Table 1 Data collection, processing and refinement statistics

IP6 stabilizes the pentameric HIV-1 CA ring

Both the hexamer and pentamer contain two IP6 molecules inside their central channels, one above and one below the ring of positively charged Arg18 side chains; the lower IP6 molecules are also coordinated by a second ring of Lys25 side chains (Fig. 1f). These support the model that charge neutralization promotes formation of the hexamer and pentamer. However, removal of the charges has different effects on CA assembly in vitro. Whereas the R18A substitution abolishes IP6-dependent assembly of CA altogether12, the K25A mutant is able to assemble tubes18. These observations suggest that Arg18 interactions stabilize both the hexamer and pentamer, whereas Lys25 interactions are more important for the pentamer. Consistent with this interpretation, the pentamer channel is narrower at the position of the Lys25 ring (dashed circles in Fig. 1f), allowing close, direct contacts between the primary amines of the lysine side chains and the phosphates of the lower IP6 molecule. Thus, our structure indicates that IP6 contacts with Arg18 also directly stabilize the CA hexamer, and contacts with both Arg18 and Lys25 stabilize the pentamer.

Quasi-equivalence of the HIV-1 CA hexamer and pentamer

In quasi-equivalent assembly systems, formation of different oligomers by the same protein is controlled by a conformational switch, which adopts different configurations that are evident from comparison of high-resolution structures of the quasi-equivalent states19. Superposition of the HIV-1 CA subunits in the hexamer and pentamer (Fig. 2a,b) allowed us to identify a putative switch in the NTD, comprising a Thr58-Val59-Gly60-Gly61 (TVGG) motif that adopts two alternative configurations—random coil in the hexamer, and 310 helix in the pentamer (Fig. 2c). These configurations are well-defined in our cryo-EM map (Extended Data Fig. 4a–d and Supplementary Video 2). The interpretation that the TVGG motif functions as a switch is supported by its structural context: the motif mediates alternative packing of the NTD–NTD and NTD–CTD interfaces that hold together the capsomers (Fig. 2d,g,j).

Fig. 2: Comparison of HIV-1 CA pentamer and hexamer structures identifies a molecular switch.
figure 2

a,b, The NTD and CTD from hexameric (yellow) and pentameric (orange) subunits are superimposed. c, Distinct secondary structures of the TVGG motif in the hexamer and pentamer. d, The TVGG motif (magenta) is at the juncture of the NTD–NTD and NTD–CTD interfaces that hold together both capsomers. Reference pentamer and hexamer NTDs are superimposed. Right, displacement vectors (blue arrows) indicate positional changes of the NTD and CTD of the neighboring subunit. eg, Details of the NTD–NTD interfaces in the hexamer (yellow and light blue) and pentamer (orange and blue). The dashed magenta arrow in g signifies overwinding of Thr58. Displacement vectors (blue arrows) signify ‘slippage’ of helix 2 from the hexamer state into the pentamer. 18HB, 18-helix bundle. h, Linear ratchet mechanism of hexamer/pentamer switching at the NTD–NTD interface. ik, Details of the NTD–CTD interfaces in the hexamer (yellow and light blue) and pentamer (orange and blue). Green indicates hydrogen bonds. The dashed magenta arrow in k signifies refolding of the TVGG motif. Displacement vectors (blue arrows) indicate movement of helix 8. 10HB, 10-helix bundle.

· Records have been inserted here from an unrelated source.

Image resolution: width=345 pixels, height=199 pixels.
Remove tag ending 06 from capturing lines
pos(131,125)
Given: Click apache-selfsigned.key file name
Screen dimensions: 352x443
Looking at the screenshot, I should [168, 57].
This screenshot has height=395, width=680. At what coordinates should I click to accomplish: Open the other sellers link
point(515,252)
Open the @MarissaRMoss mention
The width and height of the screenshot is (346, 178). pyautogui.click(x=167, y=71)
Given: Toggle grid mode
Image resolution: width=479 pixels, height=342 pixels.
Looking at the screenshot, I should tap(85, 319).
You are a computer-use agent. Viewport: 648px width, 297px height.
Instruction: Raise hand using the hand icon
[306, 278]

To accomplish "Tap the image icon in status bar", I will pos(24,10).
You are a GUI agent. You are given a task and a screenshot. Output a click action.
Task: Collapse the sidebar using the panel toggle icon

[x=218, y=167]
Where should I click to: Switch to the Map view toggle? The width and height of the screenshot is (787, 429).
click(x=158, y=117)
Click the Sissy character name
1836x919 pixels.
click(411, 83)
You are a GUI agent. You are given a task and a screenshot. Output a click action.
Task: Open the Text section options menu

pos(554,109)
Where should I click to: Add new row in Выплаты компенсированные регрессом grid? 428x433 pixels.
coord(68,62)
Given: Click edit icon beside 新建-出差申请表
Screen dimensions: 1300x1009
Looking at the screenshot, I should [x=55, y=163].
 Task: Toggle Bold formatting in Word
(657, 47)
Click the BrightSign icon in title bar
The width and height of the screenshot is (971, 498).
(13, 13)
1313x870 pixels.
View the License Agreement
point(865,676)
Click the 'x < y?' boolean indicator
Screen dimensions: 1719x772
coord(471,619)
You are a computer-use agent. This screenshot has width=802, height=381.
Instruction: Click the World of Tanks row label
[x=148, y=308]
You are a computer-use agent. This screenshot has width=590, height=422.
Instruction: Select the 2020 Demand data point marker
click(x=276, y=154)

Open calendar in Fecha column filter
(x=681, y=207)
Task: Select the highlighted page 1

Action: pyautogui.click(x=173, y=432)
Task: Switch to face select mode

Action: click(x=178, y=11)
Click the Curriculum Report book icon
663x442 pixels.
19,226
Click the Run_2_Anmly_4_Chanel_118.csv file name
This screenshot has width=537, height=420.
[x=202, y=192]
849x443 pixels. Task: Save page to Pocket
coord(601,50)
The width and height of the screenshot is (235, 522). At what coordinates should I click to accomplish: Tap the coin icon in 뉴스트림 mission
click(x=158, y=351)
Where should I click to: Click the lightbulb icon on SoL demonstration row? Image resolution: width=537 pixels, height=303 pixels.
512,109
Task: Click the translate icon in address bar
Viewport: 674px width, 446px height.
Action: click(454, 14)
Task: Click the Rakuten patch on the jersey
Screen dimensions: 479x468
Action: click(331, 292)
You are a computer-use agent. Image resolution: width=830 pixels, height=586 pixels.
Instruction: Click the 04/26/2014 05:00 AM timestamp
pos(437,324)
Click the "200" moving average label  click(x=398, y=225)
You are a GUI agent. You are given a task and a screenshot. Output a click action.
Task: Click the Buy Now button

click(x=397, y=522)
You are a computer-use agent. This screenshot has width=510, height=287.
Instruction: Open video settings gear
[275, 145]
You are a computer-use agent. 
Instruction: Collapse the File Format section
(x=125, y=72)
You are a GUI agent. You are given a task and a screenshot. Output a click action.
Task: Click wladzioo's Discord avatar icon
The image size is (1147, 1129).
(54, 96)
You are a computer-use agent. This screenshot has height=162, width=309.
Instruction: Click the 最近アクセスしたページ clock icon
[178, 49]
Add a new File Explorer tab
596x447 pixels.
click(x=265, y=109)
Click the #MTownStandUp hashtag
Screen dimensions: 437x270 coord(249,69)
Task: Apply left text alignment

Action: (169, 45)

In the hexamer, the NTD–NTD interface consists of a 3-helix repeating unit (helix 2 of one subunit and helices 1 and 3 of the adjacent subunit) that makes an 18-helix barrel (Fig. 2e). In the pentamer, helix 3 is excluded from the repeating unit, which then makes a ten-helix barrel (Fig. 2f). Refolding of the TVGG motif facilitates switching from the three-helix to the two-helix unit through a ratcheting mechanism. In the hexamer, Thr58 and Asn57 are the C-terminal residues of helix 3 and engage in reciprocal knobs-in-holes packing against Pro38 and Met39 in helix 2 of the neighboring subunit (Fig. 2e, boxed). In the pentamer, the protein backbone overwinds at Thr58 to facilitate the α-to-310 helix transition (Fig. 2f, boxed). The conformational change disfavors the knobs-in-holes packing of helices 2 and 3, and instead Pro38-Met39 packs against Val24-Lys25 in helix 1. Thus, analogous to the ‘pawl’ of a ratchet, Pro38-Met39 in helix 2 engages two alternative ‘gears’: Asn57-Thr58 in helix 3 to form the hexameric NTD–NTD interface, or Val24-Lys25 in helix 1 to form the pentameric interface (Fig. 2g). Refolding of the TVGG motif toggles alternative packing by remodeling the hexamer gear, allowing the pawl to ‘slip’ into the pentamer state (Fig. 2h).

The TVGG motif also mediates alternative packing of the NTD–CTD interface (Fig. 2i–k). In the hexamer, helix 8 of the CTD is adjacent to the helix 3–helix 4 loop (Fig. 2i). The highly conserved Arg173 residue in this helix makes two hydrogen bonds (green in Fig. 2i): one that caps the C-terminal end of helix 3 (Asn57) and another to the carbonyl of Val59. These are part of an extensive hydrogen-bonding network (Extended Data Fig. 5a) that facilitates pivoting of the CTD to accommodate the variable curvature of the hexagonal capsid lattice, as we have previously shown20. Our results suggest that the hydrogen-bonding network has an additional function in stabilizing both the random coil configuration of the switch and the α-helical character of helix 3. In the pentamer, the helix 3–helix 4 loop with the 310 helix configuration no longer interacts with helix 8 owing to repositioning of the CTD (Fig. 2j). Instead, Arg173 makes hydrogen bonds (green in Fig. 2j) with a different partner (Glu28) in helix 1. Also, the C-terminal end of helix 7 (NTD) and portions of the NTD–CTD linker pack against the groove between helices 8 and 11 (CTD) (Extended Data Fig. 5a).

In summary, the TVGG motif within the helix 3–helix 4 loop of HIV-1 CA adopts two distinct secondary structural folds—random coil and 310 helix—each of which engages a distinct set of quaternary packing interactions in the hexamer and pentamer. The location of the motif allows it to simultaneously modulate both the NTD–NTD and NTD–CTD interfaces (Fig. 2d,g,k), explaining how these two sets of interactions cooperate during capsid assembly.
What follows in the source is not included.